(Collection entries)
* * * * * * * * *
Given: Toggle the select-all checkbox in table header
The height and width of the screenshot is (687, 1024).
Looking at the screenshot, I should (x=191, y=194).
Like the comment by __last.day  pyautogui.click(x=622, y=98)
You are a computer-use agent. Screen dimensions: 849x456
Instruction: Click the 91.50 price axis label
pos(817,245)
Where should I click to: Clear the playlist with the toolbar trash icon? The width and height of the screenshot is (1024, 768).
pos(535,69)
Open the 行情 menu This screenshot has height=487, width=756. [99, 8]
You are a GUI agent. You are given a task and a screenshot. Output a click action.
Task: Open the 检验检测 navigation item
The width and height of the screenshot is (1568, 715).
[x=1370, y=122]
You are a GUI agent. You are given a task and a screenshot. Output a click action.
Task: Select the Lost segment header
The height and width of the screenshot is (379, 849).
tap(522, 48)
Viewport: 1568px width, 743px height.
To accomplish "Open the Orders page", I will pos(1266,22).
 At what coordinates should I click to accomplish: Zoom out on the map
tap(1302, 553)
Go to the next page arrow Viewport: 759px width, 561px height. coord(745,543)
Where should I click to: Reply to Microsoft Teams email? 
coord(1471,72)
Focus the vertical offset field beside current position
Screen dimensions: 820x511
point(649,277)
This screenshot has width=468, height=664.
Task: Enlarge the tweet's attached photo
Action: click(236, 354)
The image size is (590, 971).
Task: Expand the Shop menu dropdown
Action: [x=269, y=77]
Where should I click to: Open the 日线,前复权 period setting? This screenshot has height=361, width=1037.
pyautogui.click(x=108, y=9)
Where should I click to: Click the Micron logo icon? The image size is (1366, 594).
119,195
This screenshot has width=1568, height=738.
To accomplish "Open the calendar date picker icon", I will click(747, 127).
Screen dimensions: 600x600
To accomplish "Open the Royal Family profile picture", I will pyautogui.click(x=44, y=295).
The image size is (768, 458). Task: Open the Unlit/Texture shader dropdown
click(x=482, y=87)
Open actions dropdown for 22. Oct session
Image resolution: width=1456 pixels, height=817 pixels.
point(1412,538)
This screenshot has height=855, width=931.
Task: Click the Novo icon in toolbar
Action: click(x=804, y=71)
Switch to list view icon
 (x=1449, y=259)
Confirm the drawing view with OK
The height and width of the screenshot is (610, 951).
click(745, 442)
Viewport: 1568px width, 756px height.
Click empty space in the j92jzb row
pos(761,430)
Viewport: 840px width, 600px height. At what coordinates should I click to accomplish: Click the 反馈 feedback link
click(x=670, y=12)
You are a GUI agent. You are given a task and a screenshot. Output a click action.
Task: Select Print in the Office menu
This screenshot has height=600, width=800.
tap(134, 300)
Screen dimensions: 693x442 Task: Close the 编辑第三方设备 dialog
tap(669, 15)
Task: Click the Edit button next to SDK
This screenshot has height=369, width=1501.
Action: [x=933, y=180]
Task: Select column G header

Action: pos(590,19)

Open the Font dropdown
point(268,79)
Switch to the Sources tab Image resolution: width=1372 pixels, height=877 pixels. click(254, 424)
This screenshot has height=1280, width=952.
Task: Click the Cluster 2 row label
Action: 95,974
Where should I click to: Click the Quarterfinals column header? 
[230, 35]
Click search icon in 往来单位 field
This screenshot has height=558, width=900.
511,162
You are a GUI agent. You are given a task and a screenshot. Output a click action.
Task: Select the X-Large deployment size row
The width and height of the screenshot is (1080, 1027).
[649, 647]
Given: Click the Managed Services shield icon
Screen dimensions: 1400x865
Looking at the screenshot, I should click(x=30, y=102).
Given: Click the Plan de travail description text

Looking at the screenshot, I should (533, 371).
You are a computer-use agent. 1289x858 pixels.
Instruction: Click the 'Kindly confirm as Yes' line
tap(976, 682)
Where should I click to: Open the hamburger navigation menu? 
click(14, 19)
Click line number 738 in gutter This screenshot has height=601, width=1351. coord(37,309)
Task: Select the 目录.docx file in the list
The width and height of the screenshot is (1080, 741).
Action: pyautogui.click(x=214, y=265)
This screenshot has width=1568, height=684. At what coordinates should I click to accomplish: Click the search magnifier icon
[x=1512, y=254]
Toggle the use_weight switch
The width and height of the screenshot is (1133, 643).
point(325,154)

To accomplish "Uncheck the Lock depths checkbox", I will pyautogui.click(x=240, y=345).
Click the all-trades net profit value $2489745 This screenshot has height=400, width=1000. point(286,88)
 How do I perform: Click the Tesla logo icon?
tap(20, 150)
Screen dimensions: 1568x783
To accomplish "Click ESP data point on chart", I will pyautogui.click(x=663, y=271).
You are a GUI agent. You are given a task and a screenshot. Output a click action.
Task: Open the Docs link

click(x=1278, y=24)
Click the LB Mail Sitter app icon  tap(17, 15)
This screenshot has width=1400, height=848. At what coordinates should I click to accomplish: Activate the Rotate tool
* * * * * * * * *
- [Written instruction] Reproduce, character for character, the lines of the records between the line containing "Focus the vertical" and the line containing "will click(747, 127).", inclusive.

- [Response]
Focus the vertical offset field beside current position
Screen dimensions: 820x511
point(649,277)
This screenshot has width=468, height=664.
Task: Enlarge the tweet's attached photo
Action: click(236, 354)
The image size is (590, 971).
Task: Expand the Shop menu dropdown
Action: [x=269, y=77]
Where should I click to: Open the 日线,前复权 period setting? This screenshot has height=361, width=1037.
pyautogui.click(x=108, y=9)
Where should I click to: Click the Micron logo icon? The image size is (1366, 594).
119,195
This screenshot has width=1568, height=738.
To accomplish "Open the calendar date picker icon", I will click(747, 127).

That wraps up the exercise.